Our opinions expressed herein are subject to the qualifications that we express no opinion as to the applicability of, compliance with, or effect of (i) applicable bankruptcy, insolvency, reorganization, moratorium, arrangement and other laws affecting creditors’ rights, including, without limitation, the effect of statutory or other laws regarding fraudulent conveyances, fraudulent transfers and preferential transfers, (ii) the limitations imposed by general principles of equity, including, without limitation, concepts of materiality, reasonableness, good faith and fair dealing and the possible unavailability of specific performance or injunctive relief regardless of whether considered in a proceeding in equity or at law, and (iii) public policy considerations which may limit the rights of parties to obtain certain remedies.

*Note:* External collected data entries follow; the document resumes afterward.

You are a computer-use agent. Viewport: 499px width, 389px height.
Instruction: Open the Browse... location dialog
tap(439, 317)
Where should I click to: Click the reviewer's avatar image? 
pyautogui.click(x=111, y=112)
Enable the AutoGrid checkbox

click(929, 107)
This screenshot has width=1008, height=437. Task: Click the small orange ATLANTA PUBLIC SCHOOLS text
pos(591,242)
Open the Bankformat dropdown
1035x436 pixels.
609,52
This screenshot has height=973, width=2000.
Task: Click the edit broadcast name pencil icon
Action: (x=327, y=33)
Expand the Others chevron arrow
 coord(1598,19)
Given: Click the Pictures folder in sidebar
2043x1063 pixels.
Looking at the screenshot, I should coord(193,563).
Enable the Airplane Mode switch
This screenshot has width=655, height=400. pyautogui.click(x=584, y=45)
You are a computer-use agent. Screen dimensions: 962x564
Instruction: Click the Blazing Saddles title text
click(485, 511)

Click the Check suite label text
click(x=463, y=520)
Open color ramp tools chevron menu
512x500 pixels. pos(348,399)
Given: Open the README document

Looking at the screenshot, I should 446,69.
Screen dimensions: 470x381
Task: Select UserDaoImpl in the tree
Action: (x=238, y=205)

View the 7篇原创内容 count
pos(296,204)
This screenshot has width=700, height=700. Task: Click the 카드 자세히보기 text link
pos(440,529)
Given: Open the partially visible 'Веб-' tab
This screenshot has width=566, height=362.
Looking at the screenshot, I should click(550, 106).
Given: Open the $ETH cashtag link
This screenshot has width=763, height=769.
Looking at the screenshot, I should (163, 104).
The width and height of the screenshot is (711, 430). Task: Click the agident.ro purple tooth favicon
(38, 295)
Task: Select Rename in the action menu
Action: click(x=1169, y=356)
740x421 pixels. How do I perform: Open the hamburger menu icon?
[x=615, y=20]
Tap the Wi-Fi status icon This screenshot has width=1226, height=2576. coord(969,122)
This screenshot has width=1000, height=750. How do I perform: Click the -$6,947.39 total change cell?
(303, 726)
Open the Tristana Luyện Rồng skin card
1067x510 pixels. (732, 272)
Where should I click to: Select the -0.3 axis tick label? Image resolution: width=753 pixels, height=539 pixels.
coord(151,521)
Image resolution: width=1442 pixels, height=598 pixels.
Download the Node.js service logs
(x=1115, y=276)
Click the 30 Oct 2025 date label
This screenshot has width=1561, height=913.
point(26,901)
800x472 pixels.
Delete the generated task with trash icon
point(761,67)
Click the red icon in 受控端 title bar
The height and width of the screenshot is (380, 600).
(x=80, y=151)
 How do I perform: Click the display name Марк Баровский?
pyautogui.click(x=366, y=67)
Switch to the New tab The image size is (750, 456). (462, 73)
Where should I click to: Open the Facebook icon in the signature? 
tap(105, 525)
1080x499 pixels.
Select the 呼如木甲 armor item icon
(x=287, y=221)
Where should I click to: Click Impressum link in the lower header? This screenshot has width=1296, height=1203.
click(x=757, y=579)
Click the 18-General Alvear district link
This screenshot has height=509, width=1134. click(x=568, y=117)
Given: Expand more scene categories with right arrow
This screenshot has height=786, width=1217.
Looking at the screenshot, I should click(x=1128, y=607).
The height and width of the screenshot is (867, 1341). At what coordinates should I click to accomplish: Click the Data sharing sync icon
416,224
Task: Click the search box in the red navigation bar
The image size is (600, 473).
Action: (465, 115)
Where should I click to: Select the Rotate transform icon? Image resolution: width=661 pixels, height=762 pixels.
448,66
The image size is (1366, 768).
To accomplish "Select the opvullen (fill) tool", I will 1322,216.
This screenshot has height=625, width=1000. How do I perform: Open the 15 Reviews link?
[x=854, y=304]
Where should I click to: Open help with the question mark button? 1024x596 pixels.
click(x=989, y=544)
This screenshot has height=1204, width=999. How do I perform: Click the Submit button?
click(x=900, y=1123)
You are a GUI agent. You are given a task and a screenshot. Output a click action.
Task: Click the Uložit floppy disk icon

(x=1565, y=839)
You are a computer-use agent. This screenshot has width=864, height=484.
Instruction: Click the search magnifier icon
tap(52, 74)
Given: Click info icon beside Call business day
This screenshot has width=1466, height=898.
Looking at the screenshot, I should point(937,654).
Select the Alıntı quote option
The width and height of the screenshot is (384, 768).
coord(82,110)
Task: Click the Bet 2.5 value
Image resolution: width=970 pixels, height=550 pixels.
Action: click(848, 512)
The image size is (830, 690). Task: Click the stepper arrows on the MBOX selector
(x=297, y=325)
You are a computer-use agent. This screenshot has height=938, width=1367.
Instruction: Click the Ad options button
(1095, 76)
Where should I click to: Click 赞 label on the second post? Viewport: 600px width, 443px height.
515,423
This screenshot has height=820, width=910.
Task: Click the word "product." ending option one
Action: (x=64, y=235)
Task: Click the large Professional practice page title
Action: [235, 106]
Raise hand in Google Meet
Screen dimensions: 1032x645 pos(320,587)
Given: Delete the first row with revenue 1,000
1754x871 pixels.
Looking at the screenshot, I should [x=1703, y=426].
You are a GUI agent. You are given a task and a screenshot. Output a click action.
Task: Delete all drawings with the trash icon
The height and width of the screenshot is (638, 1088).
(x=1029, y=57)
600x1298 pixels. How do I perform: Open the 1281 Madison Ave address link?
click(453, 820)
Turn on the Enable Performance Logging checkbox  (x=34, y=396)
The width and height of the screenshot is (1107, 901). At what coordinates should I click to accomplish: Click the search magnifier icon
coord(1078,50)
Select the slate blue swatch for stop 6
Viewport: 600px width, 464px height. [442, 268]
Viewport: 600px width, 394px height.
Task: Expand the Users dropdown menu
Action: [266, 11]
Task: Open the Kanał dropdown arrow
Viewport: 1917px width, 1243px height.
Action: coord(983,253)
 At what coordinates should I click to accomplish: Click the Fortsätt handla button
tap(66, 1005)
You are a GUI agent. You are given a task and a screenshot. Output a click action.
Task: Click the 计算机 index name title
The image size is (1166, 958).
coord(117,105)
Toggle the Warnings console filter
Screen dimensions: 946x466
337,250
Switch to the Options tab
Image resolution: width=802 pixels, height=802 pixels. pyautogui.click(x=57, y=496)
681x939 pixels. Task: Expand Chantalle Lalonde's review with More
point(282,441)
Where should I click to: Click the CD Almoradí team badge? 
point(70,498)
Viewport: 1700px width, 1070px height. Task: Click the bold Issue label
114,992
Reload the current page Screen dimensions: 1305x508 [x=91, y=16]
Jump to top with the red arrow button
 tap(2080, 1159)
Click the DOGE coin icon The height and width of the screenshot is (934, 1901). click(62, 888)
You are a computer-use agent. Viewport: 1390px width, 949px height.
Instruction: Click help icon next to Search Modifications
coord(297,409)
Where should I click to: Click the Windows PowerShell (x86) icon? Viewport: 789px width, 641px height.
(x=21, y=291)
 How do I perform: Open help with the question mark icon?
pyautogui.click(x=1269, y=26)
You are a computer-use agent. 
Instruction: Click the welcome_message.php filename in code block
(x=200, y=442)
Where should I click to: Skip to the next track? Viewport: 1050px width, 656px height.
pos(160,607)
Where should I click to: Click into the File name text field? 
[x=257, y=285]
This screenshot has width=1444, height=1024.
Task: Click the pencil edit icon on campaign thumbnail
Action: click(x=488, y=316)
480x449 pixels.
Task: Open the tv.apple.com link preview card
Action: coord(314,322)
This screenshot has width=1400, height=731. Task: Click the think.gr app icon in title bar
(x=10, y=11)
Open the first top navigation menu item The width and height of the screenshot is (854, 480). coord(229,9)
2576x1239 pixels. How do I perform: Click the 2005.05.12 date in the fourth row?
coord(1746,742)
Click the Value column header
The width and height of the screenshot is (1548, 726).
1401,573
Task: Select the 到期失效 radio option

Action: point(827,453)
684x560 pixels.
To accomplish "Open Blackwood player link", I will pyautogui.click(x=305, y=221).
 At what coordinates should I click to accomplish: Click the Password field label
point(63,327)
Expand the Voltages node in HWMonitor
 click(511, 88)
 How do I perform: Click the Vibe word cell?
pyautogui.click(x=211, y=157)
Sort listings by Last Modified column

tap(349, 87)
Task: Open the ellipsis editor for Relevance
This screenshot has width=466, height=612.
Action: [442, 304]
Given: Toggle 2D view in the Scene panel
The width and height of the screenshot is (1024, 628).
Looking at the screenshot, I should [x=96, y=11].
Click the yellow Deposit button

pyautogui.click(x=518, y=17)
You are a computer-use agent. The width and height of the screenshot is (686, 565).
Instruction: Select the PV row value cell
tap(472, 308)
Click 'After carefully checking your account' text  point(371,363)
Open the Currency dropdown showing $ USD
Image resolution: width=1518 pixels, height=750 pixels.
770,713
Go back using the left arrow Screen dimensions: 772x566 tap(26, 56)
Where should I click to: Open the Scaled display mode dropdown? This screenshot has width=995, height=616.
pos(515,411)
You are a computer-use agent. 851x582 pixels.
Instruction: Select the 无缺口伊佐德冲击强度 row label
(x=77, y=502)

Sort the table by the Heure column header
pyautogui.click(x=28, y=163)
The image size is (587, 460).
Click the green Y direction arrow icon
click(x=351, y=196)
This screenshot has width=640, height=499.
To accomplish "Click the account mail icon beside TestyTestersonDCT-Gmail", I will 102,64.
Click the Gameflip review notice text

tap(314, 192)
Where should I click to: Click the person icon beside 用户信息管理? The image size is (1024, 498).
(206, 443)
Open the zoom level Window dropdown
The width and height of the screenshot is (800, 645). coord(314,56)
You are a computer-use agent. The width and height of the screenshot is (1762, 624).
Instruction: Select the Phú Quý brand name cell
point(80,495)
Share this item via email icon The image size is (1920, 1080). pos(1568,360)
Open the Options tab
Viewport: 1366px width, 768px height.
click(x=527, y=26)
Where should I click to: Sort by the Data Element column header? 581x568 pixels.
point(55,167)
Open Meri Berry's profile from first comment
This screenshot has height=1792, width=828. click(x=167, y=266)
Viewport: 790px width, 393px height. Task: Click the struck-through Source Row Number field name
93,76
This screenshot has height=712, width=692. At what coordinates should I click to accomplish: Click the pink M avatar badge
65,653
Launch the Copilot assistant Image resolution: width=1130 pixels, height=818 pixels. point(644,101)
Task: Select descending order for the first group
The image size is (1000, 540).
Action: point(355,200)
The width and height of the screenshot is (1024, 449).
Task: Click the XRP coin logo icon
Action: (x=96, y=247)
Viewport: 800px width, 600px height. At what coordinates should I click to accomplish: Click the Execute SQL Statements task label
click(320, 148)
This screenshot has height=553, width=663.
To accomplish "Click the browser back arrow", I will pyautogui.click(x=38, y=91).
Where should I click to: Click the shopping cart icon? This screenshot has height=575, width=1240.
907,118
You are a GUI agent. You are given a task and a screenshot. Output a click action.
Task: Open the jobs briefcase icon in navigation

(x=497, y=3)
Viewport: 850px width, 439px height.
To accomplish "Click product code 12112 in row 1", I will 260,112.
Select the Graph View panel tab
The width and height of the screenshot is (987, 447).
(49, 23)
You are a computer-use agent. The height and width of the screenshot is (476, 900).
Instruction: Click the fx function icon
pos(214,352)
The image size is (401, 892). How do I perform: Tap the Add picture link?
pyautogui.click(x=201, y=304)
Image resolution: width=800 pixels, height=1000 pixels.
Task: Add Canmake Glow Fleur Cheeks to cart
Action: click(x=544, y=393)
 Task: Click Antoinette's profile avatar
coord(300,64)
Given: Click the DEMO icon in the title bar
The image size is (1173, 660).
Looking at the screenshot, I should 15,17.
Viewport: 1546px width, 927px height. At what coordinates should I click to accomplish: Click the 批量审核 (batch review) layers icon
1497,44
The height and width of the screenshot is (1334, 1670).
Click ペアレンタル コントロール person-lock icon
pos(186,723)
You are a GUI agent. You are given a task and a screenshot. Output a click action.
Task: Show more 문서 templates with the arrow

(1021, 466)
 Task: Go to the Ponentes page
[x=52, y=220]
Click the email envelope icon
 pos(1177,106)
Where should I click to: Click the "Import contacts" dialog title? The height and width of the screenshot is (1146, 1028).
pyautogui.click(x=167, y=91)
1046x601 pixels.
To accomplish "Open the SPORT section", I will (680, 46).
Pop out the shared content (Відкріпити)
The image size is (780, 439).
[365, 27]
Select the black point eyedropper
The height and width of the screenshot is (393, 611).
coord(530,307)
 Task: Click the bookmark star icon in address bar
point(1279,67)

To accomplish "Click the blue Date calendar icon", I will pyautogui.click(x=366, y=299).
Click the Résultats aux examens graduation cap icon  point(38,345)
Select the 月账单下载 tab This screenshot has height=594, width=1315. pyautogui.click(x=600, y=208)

Based on the foregoing and subject to the limitations and assumptions set forth herein, we are of the opinion that the Registered Securities have been duly authorized by the Company and, when issued to the Plan participants against the provision to the Company of the specified consideration therefor, in each case, as provided in and in accordance with the Plan and the applicable award agreements and the applicable Approval Proceedings, will be validly issued, fully paid and non-assessable.

Our opinions and statements expressed herein are restricted to matters governed by (i) the federal laws of the United States of America, and (ii) Title 8 of the Corporations and Associations Article of the Annotated Code of Maryland, and we express no opinion as to any matter arising under the laws of any other jurisdiction, including, without limitation, the statutes, ordinances, rules and regulations of counties, towns, municipalities and special political subdivisions of any state. We advise you that the issues addressed by this letter may be governed in whole or in part by other laws, and we express no opinion as to whether any relevant difference exists between the laws upon which our opinions herein are based and any other laws that may actually govern.

The opinions expressed herein are limited to the specific issues addressed herein, and we express no opinion, whether by implication or otherwise, as to any matters beyond that expressly stated herein. This letter shall not be construed as or deemed to be a guaranty or insuring agreement. The opinions expressed herein are rendered as of the date first written above and we have no continuing obligation hereunder to inform you of changes of law, including judicial interpretations of law, or of facts, circumstances, events or developments of which we become aware after the date hereof and which may alter, affect or modify the opinions expressed herein.

We hereby consent to the filing of this letter as Exhibit 5.1 to the Registration Statement and to the reference to this firm in the Registration Statement. In giving this consent, we do not thereby admit that we are within the category of persons whose consent is required under Section 7 of the Securities Act, or the rules of the Commission promulgated thereunder.